Dees received approval to proceed with the appeal on Oct. 6 during an executive session of the Rowan County Board of Commissioners. Shortly after, all but one commissioner candidate signed a letter asking commissioners not to proceed, but Dees and Commission Vice Chairman Craig Pierce said the county’s intent was simply to preserve the right to appeal. At the time, Dees cited a timeline that placed the deadline for the appeal submission before Dec. 1, when new commissioners take office.

After Tuesday’s vote — a part of the consent agenda — Pierce and Dees remained firm on the decision to file the appeal before new commissioners’ terms begin even though the 30 day window to file the appeal would end in mid December. The appeal would come in the form of a petition or writ of certiorari to Superior Court.

“Once we tell our county manager or county attorney to do something, we don’t have to tell them again,” Pierce said. “The appeal is going to be filed. The board already voted in closed session. We’ve never deviated from that and don’t intend on deviating from that.”

The main point of contention among county officials in regard to the special use permit denial is opinionated statements — rather than statements of fact — during a quasi-judicial hearing that spanned two city council meetings.

“The council did not consider individual findings of fact for the three standards, but rather they heard a prepared summary of objections, questions and information that was not only incorrect, but was not presented during the actual hearing, and then they just voted,” Dees said in an email.

When asked about plans to file an appeal, Dees and Pierce also addressed the long period of time between the special use permit being denied and the city’s summary being approved. The city denied the permit request on Oct. 7 and approved the final summary three meetings later. Pierce said the lengthy wait between the initial vote and final approval was an intentional effort to delay the process until new commissioners could have a say in whether to file an appeal.

“[The city’s] goal was to wait until they got to the three new commissioners because they were all fostered by the downtown groups anyway,” Pierce said about the delay. “We are going to proceed, period.”

Dees said he was disappointed by the delay, but understood the lengthy wait because of the various non-factual statements presented during the quasi-judicial hearing.

When asked about the delay, Salisbury Mayor Paul Woodson said it wasn’t the city’s intent to delay the final order until the new commissioners began their terms. Rather, Woodson said the delay was caused by careful examination of the special use permit application.

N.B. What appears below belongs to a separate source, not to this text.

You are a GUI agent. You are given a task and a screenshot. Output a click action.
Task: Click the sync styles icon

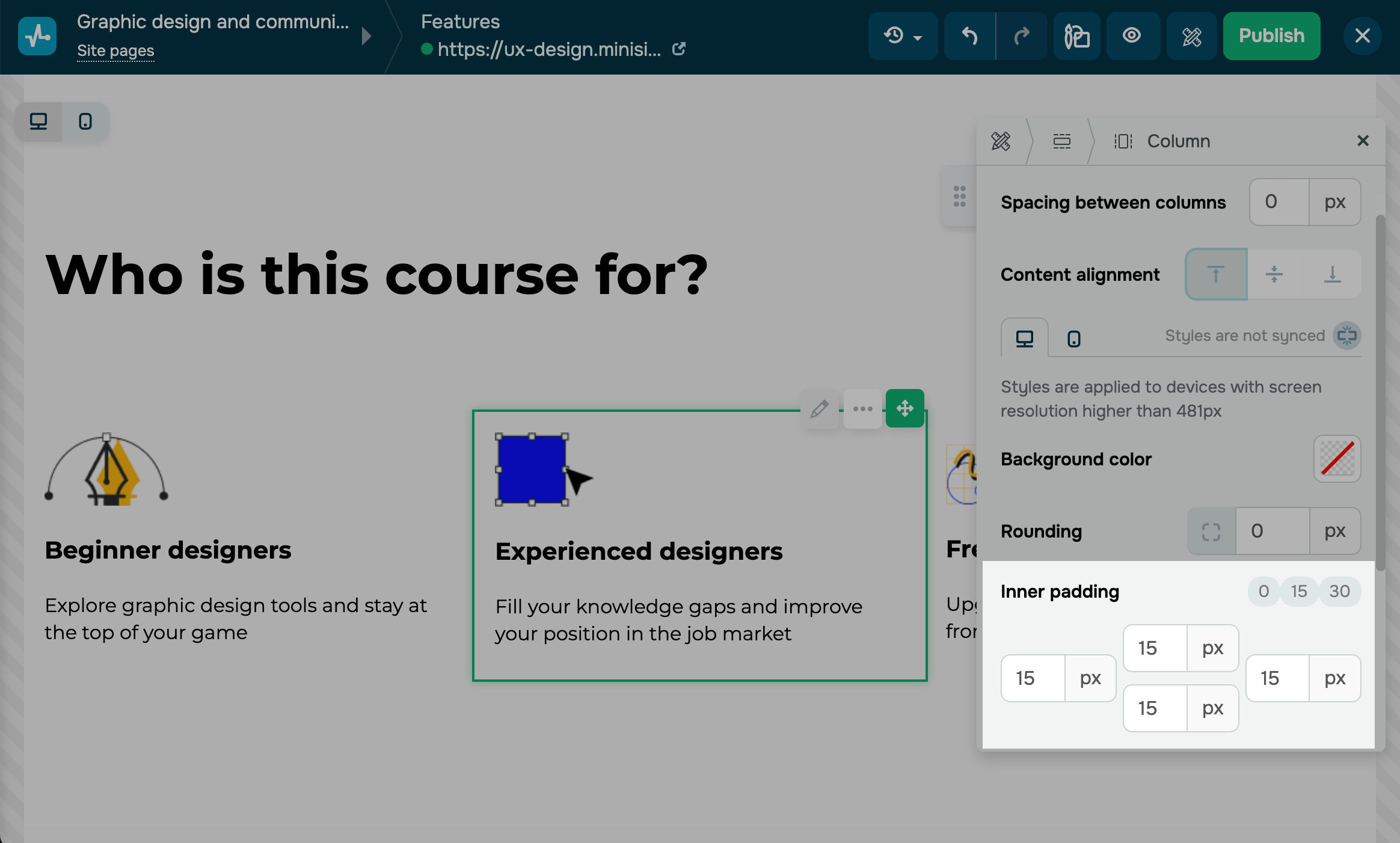pos(1347,336)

“This was not exactly somebody wanting two pool tables instead of one,” Woodson said about the attention to detail needed for the city’s decision.

Once the county files its appeal, which Dees said he is currently working on submitting, new commissioners could withdraw it when they are sworn in. All three commissioner candidates who were elected — Greg Edds, Jim Greene and Judy Klusman — signed a letter in October asking the county to drop its appeal.

When asked Wednesday about the county’s decision to proceed, Edds said he’s focused on working with the city council and still doesn’t agree with an appeal.

“I think probably what most of us had in mind when this came up is that we believed we could talk with the city council, begin to build trust and come up with an agreement,” Edds said. “I hope that’s possible and am counting on that being possible.”

One alternative to an appeal — specifically suggested by councilwoman Karen Alexander after voting against the special use permit — was a conditional district overlay. On Wednesday, Woodson said the conditional district overlay would give the city more control over how county government decides to use the former Salisbury Mall.

“The council is very cognizant of the fact that we want to keep a solid downtown,” Woodson said. “We just want to have control of what’s going out there [to the mall].”

A conditional district overlay allows opinionated statements and city council members to speak openly about proposals. It would also require a master plan for the former Salisbury Mall.